From 9499a9056d4a3306c681651f470611bf2ee9d067 Mon Sep 17 00:00:00 2001
From: Arild <arild@klavaro.se>
Date: Fri, 11 Nov 2016 11:30:25 +0100
Subject: [PATCH] regexp_tokenize() handling of paranthesis

---
 book/ch03.rst | 13 ++++++-------
 1 file changed, 6 insertions(+), 7 deletions(-)

diff --git a/book/ch03.rst b/book/ch03.rst
index 7710ad71..f51f6ae1 100644
--- a/book/ch03.rst
+++ b/book/ch03.rst
@@ -1855,16 +1855,15 @@ NLTK's Regular Expression Tokenizer
 
 The function ``nltk.regexp_tokenize()`` is similar to ``re.findall()`` (as
 we've been using it for tokenization).  However, ``nltk.regexp_tokenize()``
-is more efficient for this task, and avoids the need for special treatment of parentheses.
-For readability we break up the regular expression over several lines
-and add a comment about each line.  The special ``(?x)`` "verbose flag"
-tells Python to strip out the embedded whitespace and comments.

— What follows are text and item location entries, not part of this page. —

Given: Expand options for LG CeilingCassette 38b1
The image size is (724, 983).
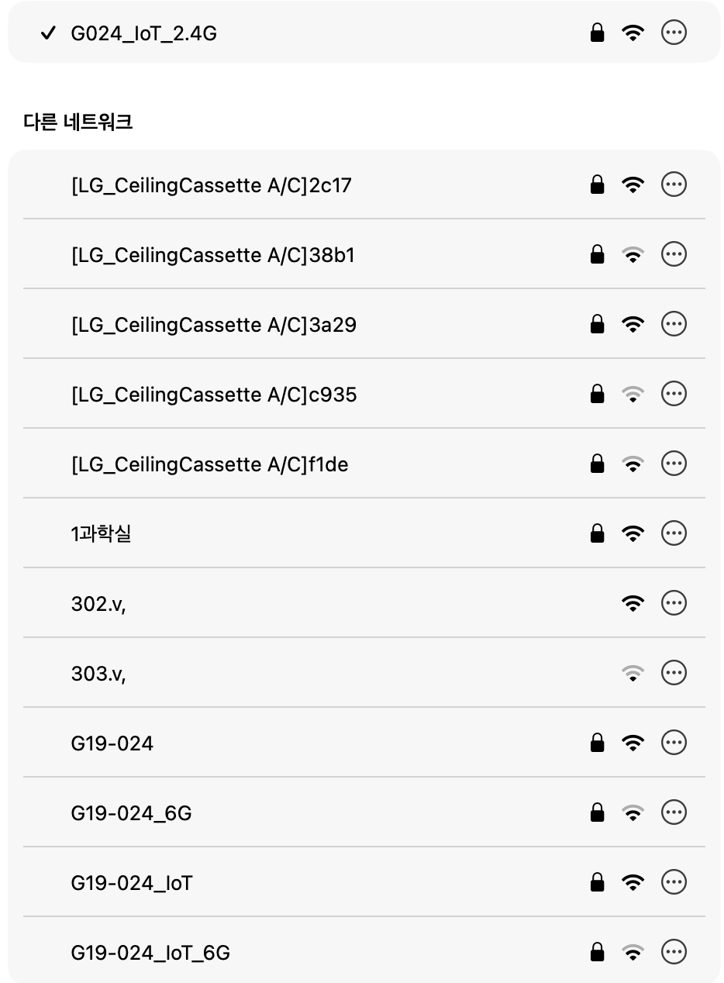Looking at the screenshot, I should (674, 254).
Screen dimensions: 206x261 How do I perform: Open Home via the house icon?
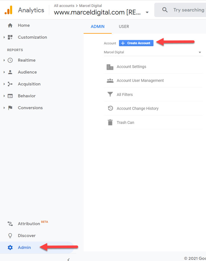pos(10,25)
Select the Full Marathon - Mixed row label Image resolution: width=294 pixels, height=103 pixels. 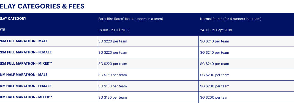(26, 64)
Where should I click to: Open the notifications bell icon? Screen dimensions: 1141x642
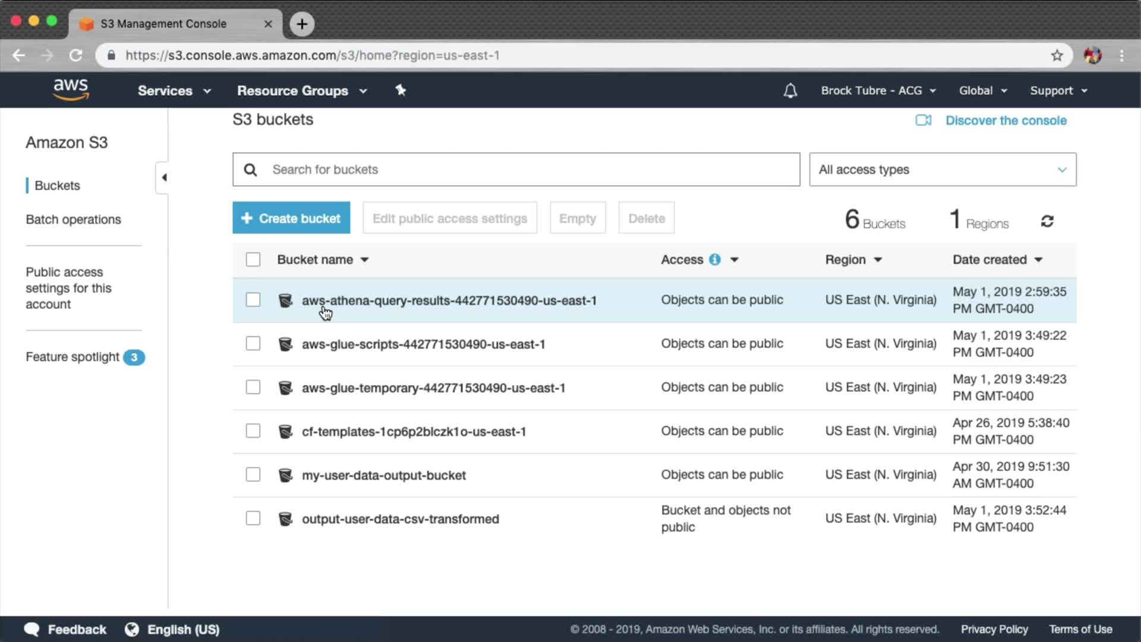click(x=790, y=90)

+is more efficient for this task.  For readability we break up the regular
+expression over several lines and add a comment about each line.  The special
+``(?x)`` "verbose flag" tells Python to strip out the embedded whitespace and comments.
 
     >>> text = 'That U.S.A. poster-print costs $12.40...'
     >>> pattern = r'''(?x)    # set flag to allow verbose regexps
-    ...     ([A-Z]\.)+        # abbreviations, e.g. U.S.A. 
-    ...   | \w+(-\w+)*        # words with optional internal hyphens
-    ...   | \$?\d+(\.\d+)?%?  # currency and percentages, e.g. $12.40, 82%
+    ...     (?:[A-Z]\.)+        # abbreviations, e.g. U.S.A. 
+    ...   | \w+(?:-\w+)*        # words with optional internal hyphens
+    ...   | \$?\d+(?:\.\d+)?%?  # currency and percentages, e.g. $12.40, 82%
     ...   | \.\.\.            # ellipsis
     ...   | [][.,;"'?():-_`]  # these are separate tokens; includes ], [
     ... '''